Now what is really interesting for me was when he begins to speak of time, that it appears in a single layer as thought. He says each time we have an experiences we enter one of these layers and probably do it unconsciously not aware that we are actually moving from one parallel universe to another. When you look at time encompassing all the layers going back to the cake analogy , time appears as what he calls as the soul’s mind. Time is not a true observable thing like an object in space. So  we can’t freeze time . Instead what he says we do is observe memory sequences when we observe time.

So this is really important because what he is saying here is that there is No Time, there are only memory sequences. These sequences are recorded and can be replayed randomly.

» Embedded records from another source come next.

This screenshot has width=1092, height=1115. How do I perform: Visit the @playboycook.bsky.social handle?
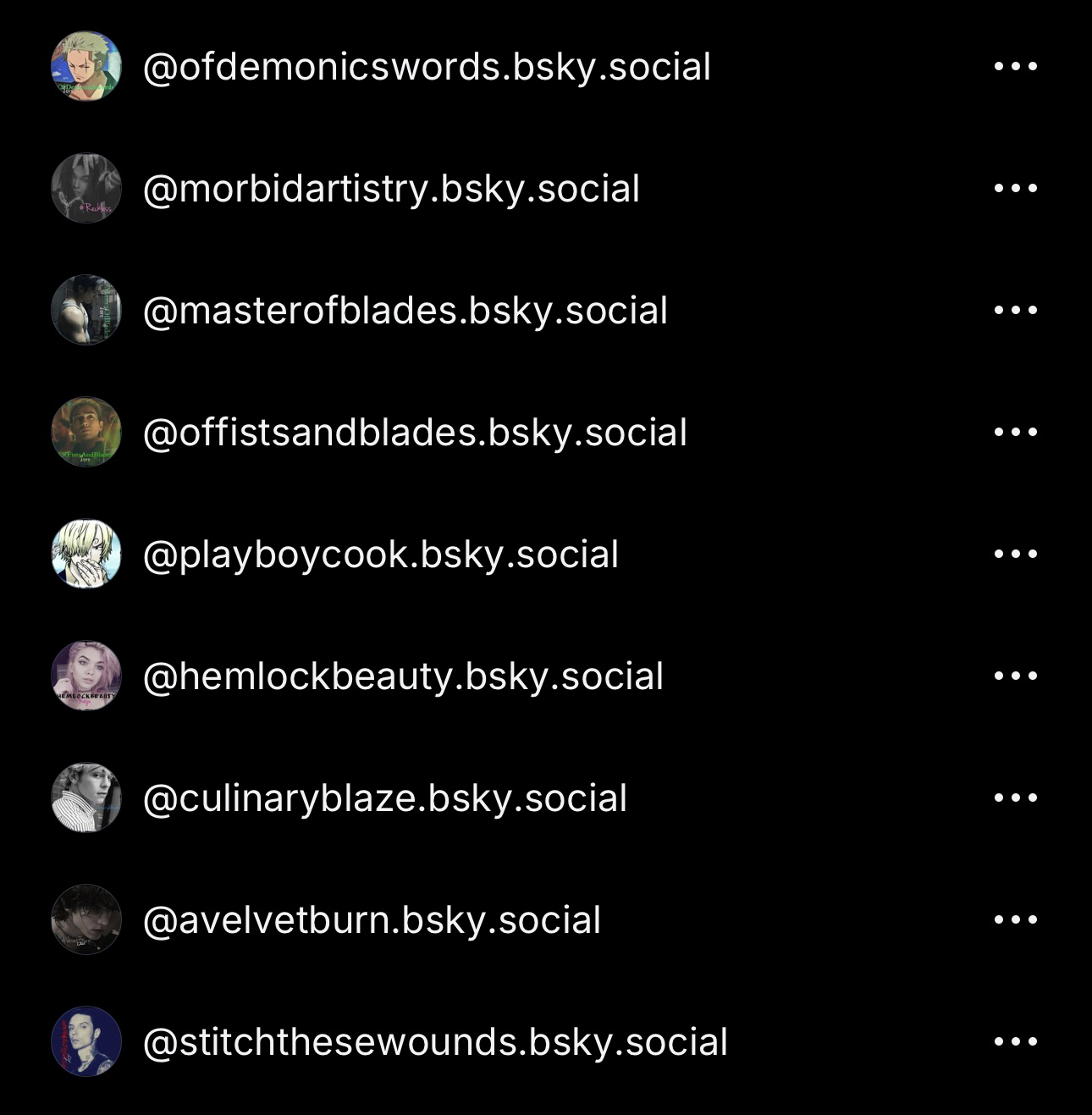tap(381, 555)
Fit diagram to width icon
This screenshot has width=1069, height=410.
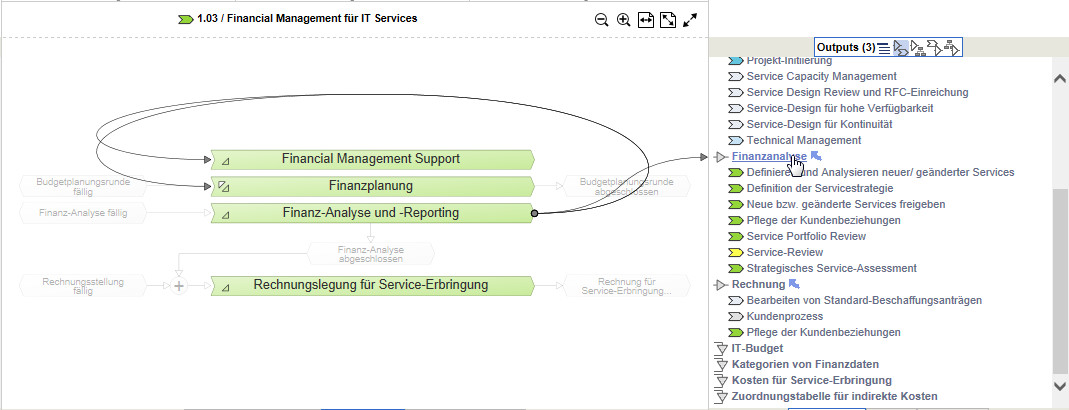[646, 19]
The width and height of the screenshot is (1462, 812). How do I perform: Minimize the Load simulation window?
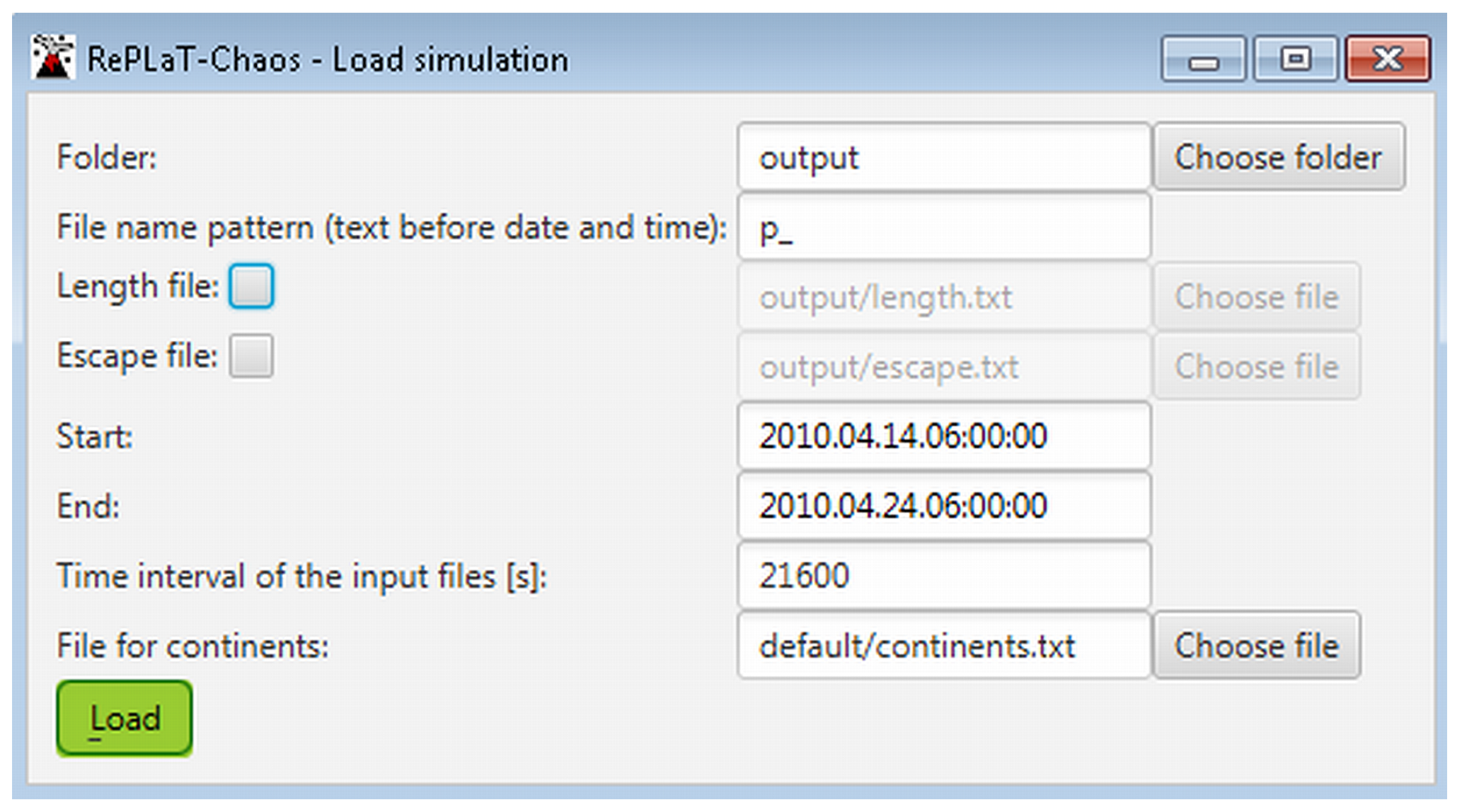tap(1203, 59)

So what he is saying is there is no such thing as  “the past”. There are only memory sequences that are in some way related to each other. So you have the overall pattern that he calls the ” soul memory” or the entire cake in my view and then the individual patterns in each of the layers of the cake.  And these are complimentary to each other.

So all of this is making us aware that how we remember things is much more complex than we had previously thought which for me is an exciting concept because I think it opens the door to look at how we use our memories to either suffer or be happy.